WHAT THE EXERCISE ASKS.
Please print nothing but the lines from the one with "Screen dimensions: 437x317" to the last line of the records below, and omit pictures.
╔══
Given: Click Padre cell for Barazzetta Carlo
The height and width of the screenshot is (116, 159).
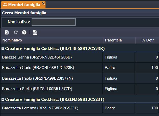Looking at the screenshot, I should pyautogui.click(x=110, y=68).
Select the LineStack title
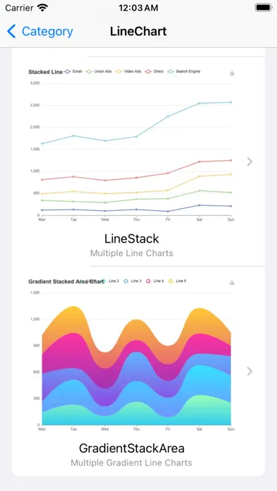The image size is (277, 491). (131, 239)
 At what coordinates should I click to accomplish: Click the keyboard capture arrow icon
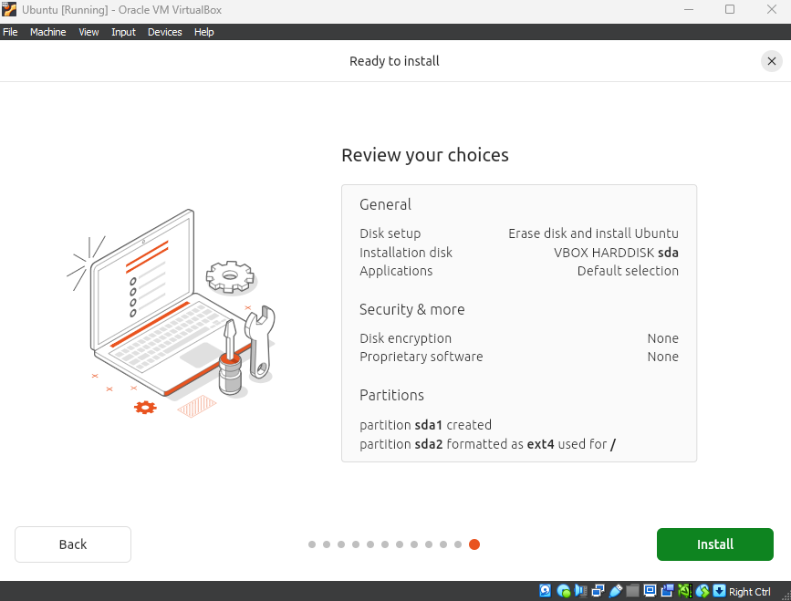click(x=719, y=591)
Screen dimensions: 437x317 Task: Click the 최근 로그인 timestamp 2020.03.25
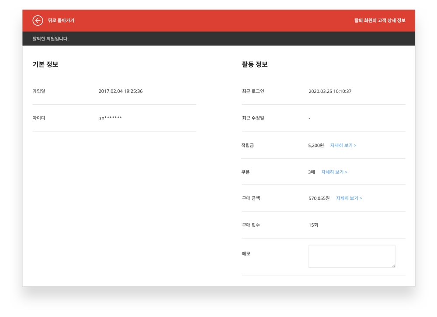point(330,92)
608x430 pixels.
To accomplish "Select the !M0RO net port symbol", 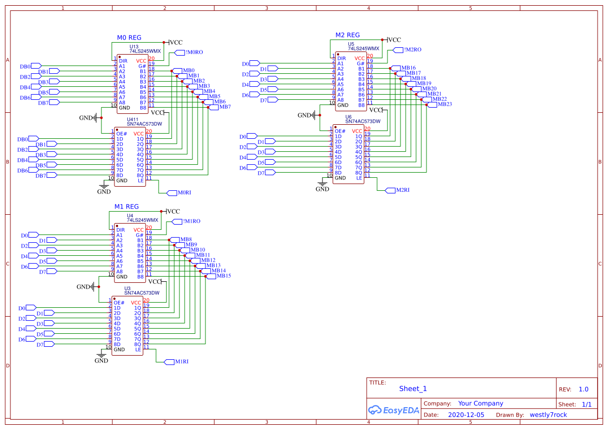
╚══
SOLVED PROBLEM.
Screen dimensions: 437x317 Task: Click the 최근 로그인 timestamp 2020.03.25
point(330,92)
608x430 pixels.
To accomplish "Select the !M0RO net port symbol", 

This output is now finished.